Pour se convaincre de l’orientation patriarcale de la médecine contemporaine, il suffit de se souvenir de la difficulté des patientes –et de quelques médecins– à faire reconnaître l’endométriose comme une pathologie. Quant à l’anatomie, n’oublions pas qu’elle a su fermer les yeux pendant des siècles sur un organe de pas moins de neuf à onze centimètres: oui, il est bien question du clitoris. Sans oublier que les manuels d’anatomie ne mentionnent toujours pas la prostate féminine, qui existe pourtant bel et bien –et qui semble justement jouer un rôle dans l’éjaculation.

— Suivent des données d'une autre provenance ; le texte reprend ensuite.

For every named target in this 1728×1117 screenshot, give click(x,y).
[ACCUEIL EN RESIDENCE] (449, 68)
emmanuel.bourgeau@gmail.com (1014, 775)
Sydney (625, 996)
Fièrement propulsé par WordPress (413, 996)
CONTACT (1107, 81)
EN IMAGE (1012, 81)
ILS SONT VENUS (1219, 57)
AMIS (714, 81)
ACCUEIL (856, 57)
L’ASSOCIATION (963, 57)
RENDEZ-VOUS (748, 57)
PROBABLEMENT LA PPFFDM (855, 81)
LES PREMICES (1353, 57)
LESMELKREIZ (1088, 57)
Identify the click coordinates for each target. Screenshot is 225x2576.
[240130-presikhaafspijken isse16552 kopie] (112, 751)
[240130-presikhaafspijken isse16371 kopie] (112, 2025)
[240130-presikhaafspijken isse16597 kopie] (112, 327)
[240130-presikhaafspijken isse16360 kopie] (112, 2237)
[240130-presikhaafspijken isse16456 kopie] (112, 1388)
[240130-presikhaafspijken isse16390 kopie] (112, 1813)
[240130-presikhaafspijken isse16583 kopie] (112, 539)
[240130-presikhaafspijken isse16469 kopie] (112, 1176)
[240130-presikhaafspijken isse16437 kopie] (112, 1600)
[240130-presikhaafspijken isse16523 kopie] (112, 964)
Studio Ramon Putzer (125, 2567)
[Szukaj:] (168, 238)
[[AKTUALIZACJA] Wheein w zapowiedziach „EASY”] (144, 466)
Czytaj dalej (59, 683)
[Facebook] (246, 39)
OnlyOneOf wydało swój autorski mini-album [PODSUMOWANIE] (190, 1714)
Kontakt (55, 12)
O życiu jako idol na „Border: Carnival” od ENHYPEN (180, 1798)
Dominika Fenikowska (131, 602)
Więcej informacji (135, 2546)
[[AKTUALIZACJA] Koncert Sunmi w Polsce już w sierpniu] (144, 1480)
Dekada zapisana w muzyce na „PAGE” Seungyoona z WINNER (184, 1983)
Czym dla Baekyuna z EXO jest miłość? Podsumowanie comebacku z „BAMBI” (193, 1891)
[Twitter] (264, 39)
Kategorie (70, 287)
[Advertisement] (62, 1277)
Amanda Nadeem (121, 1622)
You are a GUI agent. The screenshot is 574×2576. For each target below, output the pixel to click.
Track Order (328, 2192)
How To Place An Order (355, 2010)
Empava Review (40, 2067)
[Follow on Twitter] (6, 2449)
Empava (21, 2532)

Si les Indiennes et les Chinoises d’antan permettent de nous convaincre de la fréquence et de l’importance de l’éjaculation des femmes, il est ainsi peu étonnant que nos sciences la délaissent toujours. Les questions sans réponse sont encore innombrables: par quel mécanisme exact les femmes éjaculent-elles? Quelle est la composition de cet éjaculat? Le VIH est-il transmissible par l’éjaculat féminin? Les femmes éjaculent-elles plus facilement si elles ont déjà accouché?

Mais l’intérêt de l’éjaculation féminine n’est pas seulement scientifique. L’éjaculation des femmes est un véritable raz de marée capable de renverser les concepts binaires qui ont cours depuis plus de deux siècles lorsqu’il s’agit de décrire les corps. Détrempez les draps, ou regardez quelqu’une le faire: voilà qu’il apparaît que les rôles passif ou actif, donnant ou recevant, fort ou faible, pénétrant ou pénétré, baiseur ou baisé ne sont pas des caractéristiques des corps en soi mais des consructions culturelles au but idéologique. En quelques gouttes, l’édifice patriarcal qui régit encore nos sexualités prend l’eau et risque le naufrage. N’ayez pas peur: vous savez nager.